Excerpts from a dataset »
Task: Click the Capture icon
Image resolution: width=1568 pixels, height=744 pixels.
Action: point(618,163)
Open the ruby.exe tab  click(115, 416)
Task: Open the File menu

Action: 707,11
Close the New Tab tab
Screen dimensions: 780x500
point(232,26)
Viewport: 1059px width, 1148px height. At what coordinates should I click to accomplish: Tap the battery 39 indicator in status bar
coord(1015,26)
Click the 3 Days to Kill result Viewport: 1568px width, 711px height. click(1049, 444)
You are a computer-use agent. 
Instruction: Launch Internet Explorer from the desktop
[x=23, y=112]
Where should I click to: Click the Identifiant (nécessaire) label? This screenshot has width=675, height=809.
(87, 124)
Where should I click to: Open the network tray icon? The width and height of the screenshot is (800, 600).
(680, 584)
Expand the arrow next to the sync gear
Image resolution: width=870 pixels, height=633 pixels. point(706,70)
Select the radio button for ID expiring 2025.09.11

Requirement »
Down to the final line, the data above must be copied exactly.

Solution to this task »
Task: Click the Capture icon
Image resolution: width=1568 pixels, height=744 pixels.
Action: point(618,163)
Open the ruby.exe tab  click(115, 416)
Task: Open the File menu

Action: 707,11
Close the New Tab tab
Screen dimensions: 780x500
point(232,26)
Viewport: 1059px width, 1148px height. At what coordinates should I click to accomplish: Tap the battery 39 indicator in status bar
coord(1015,26)
Click the 3 Days to Kill result Viewport: 1568px width, 711px height. click(1049, 444)
You are a computer-use agent. 
Instruction: Launch Internet Explorer from the desktop
[x=23, y=112]
Where should I click to: Click the Identifiant (nécessaire) label? This screenshot has width=675, height=809.
(87, 124)
Where should I click to: Open the network tray icon? The width and height of the screenshot is (800, 600).
(680, 584)
Expand the arrow next to the sync gear
Image resolution: width=870 pixels, height=633 pixels. point(706,70)
Select the radio button for ID expiring 2025.09.11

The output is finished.